Deiban fever. That had been the beginning. It had served to put him onto the trail of H. Now as the night without end containing days without number wore on about him, certain other thoughts came and went, remained longer and longer, stayed.

H.

H was more than the key to _mwalakharan khurr_ ...

The very presence of H had served to remedy many unusual conditions.

Is this the real reason, he asked himself, that I abandoned twenty years' labor in favor of this line of attack? H cannot live forever, whereas I may--like this. Am I being completely scientific about this one?

He prepared the B Coli for distance-hopping. Then he reread the notice he had received.

The sounds of _Death and Transfiguration_ moved about him.

* * *

Heidel woke once again. He was lying in a ditch. There was no one near. It was still night. The ground was damp, muddy in places. But the rain had stopped.

He crawled, got to his feet, staggered.

He continued on, toward the field where he had been headed. He remembered something of its layout. He had seen it while strolling, later on on that day when he had given the blood--when?

When he arrived, near to its perimeter, he sought the shed he had seen.

There ...

It was unlocked and there was a warm corner. Covers for some sort of equipment had been thrown there. They were heavy with dust, but it did not matter. By then he was coughing again, anyhow.

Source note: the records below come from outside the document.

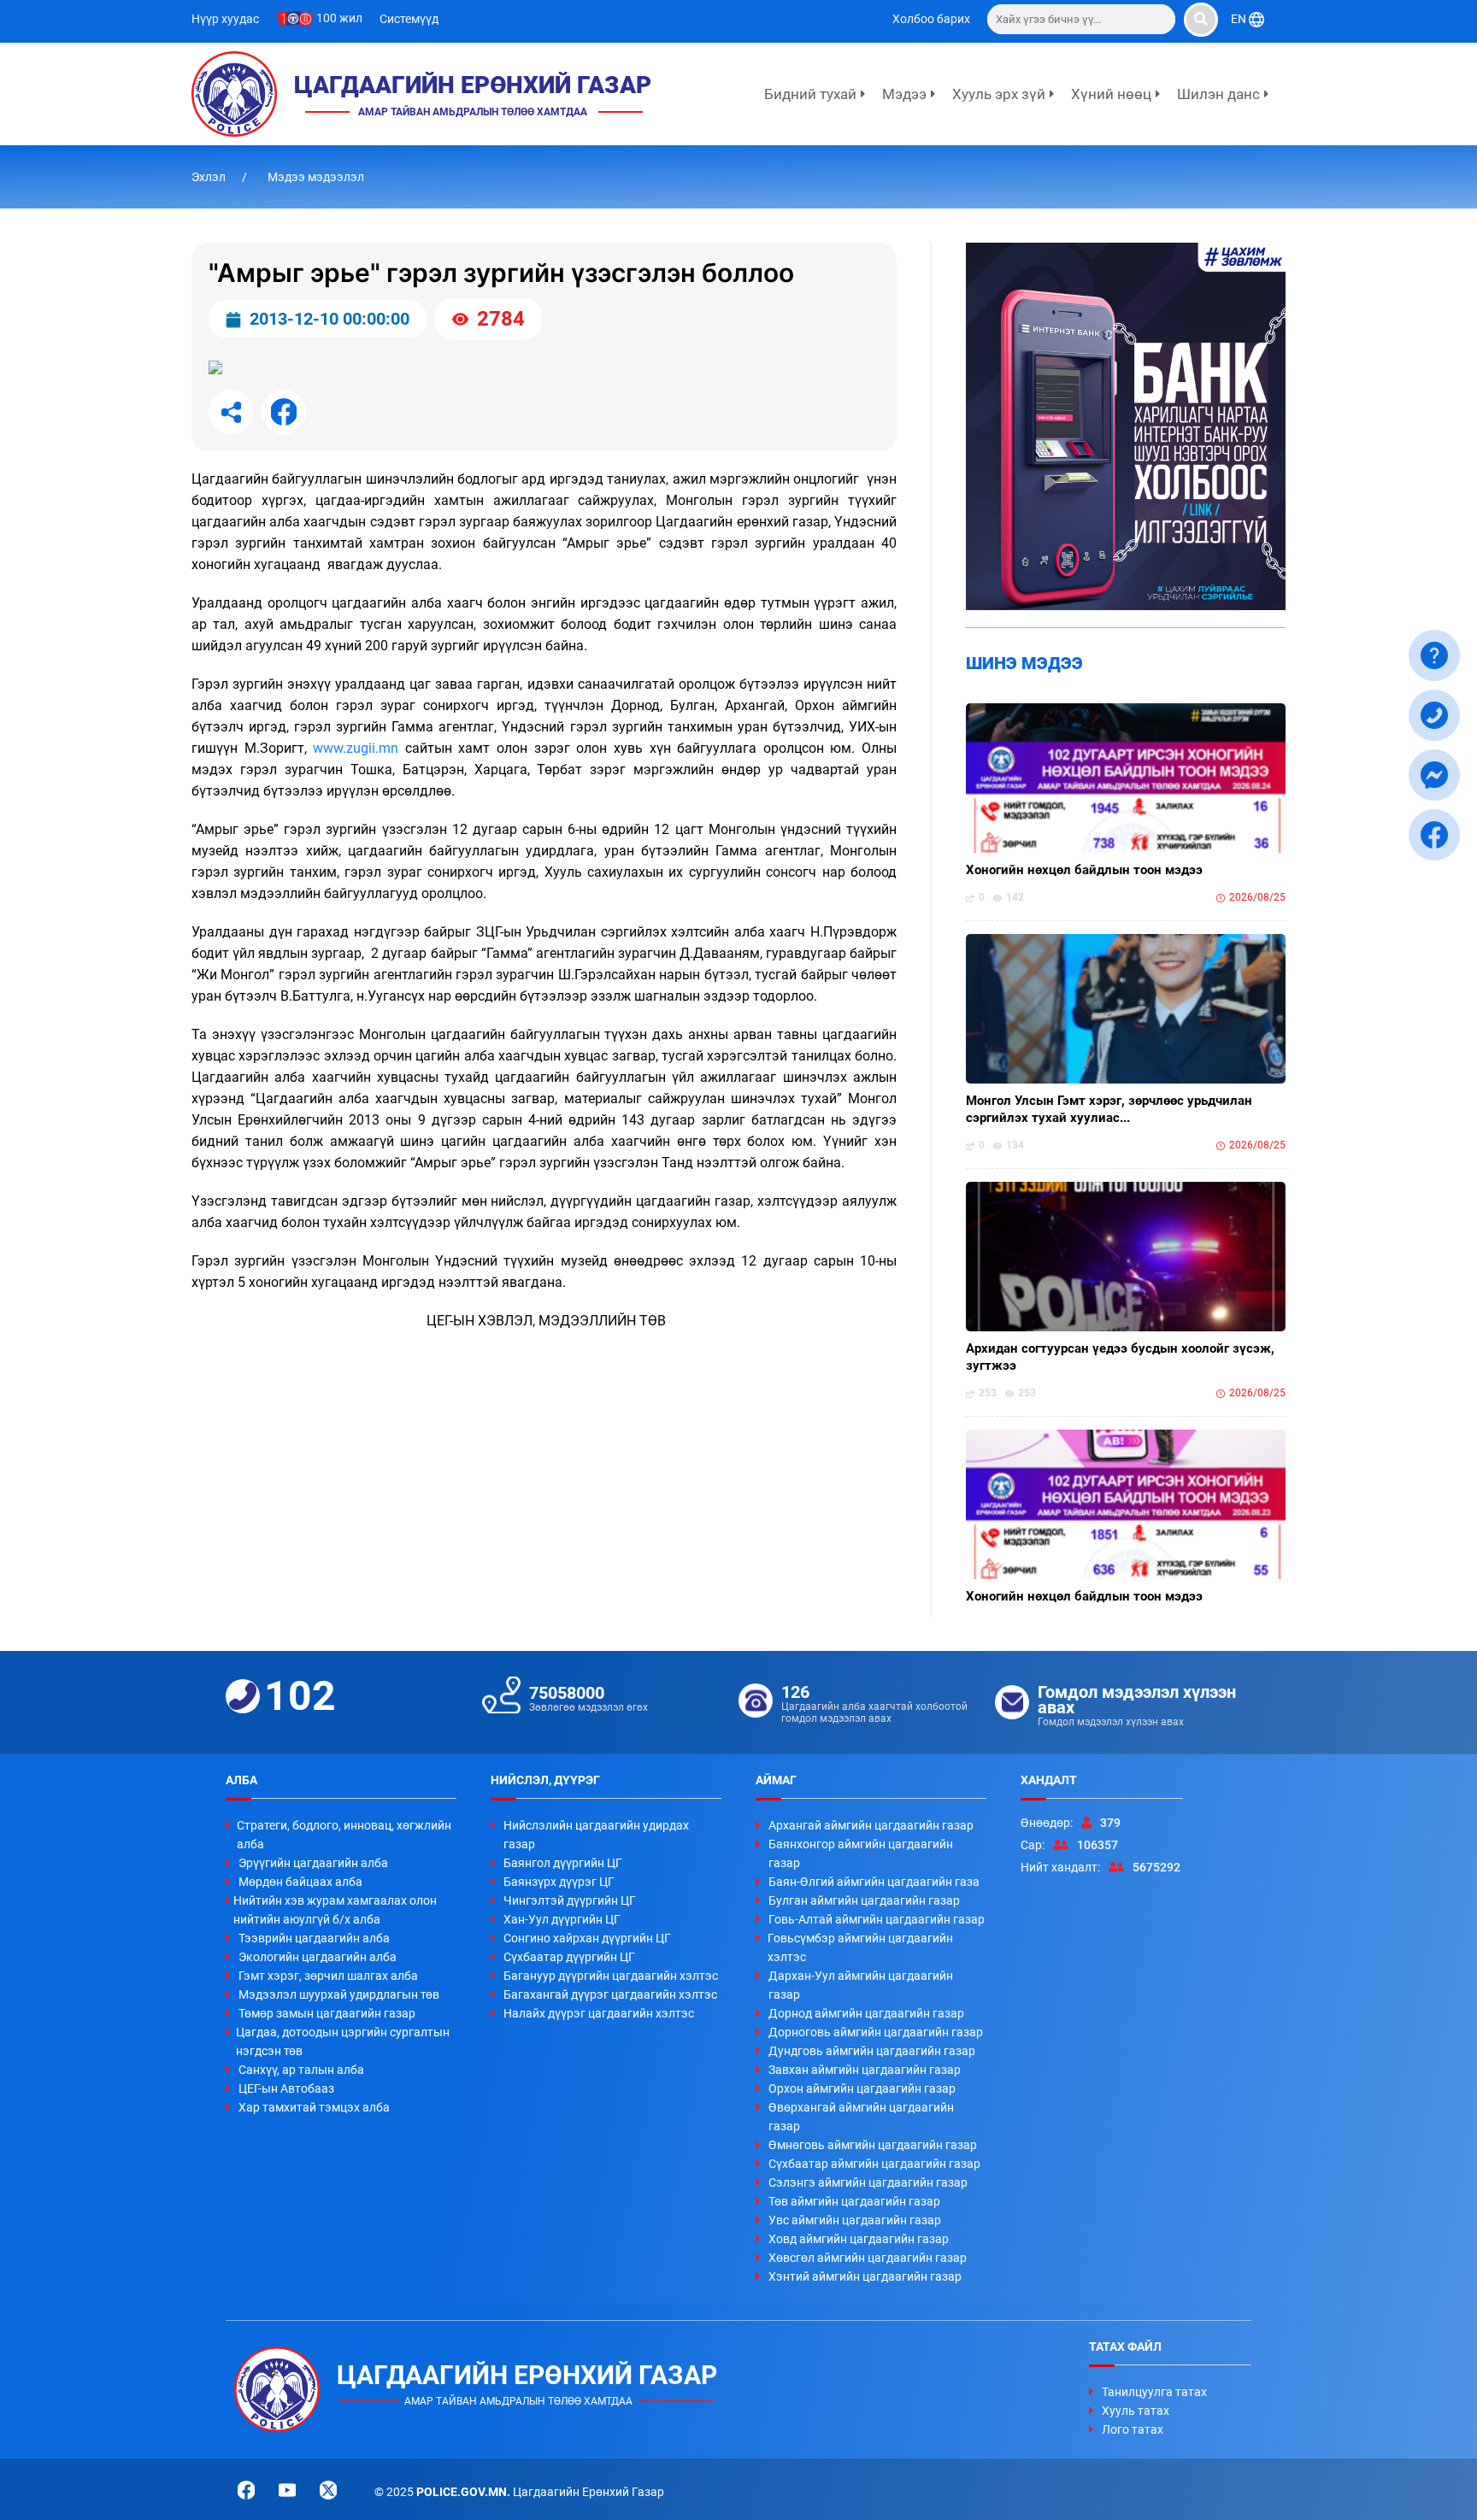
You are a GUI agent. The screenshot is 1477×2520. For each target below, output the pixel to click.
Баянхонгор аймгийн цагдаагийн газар (860, 1853)
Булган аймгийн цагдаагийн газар (864, 1900)
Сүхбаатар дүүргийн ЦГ (569, 1957)
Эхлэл (209, 177)
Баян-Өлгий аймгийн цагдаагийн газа (874, 1882)
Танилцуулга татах (1154, 2392)
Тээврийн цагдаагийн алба (314, 1938)
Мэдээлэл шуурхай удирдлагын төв (338, 1994)
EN (1240, 19)
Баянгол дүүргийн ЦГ (562, 1863)
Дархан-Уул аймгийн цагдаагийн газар (860, 1985)
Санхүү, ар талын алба (301, 2070)
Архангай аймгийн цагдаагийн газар (871, 1825)
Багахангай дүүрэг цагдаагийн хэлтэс (610, 1994)
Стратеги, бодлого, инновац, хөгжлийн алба (344, 1834)
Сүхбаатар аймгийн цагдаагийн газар (874, 2163)
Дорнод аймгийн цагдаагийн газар (866, 2013)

A couple days, he told himself. Let the scar tissue start. That's all.

* * *

Malacar kept abreast of the news. He pulled it in, listened, turned it off. He thought about it, digested it, turned it back on again.

_The Perseus_ slid beneath the suns ...

He drowsed through weather reports for one hundred twelve planets. He grew bored while listening to News Central. He meditated sleepily upon sex while hearing a program out of Pruria.

He rushed on. His ship was in hd, and it would not stop till he was home again.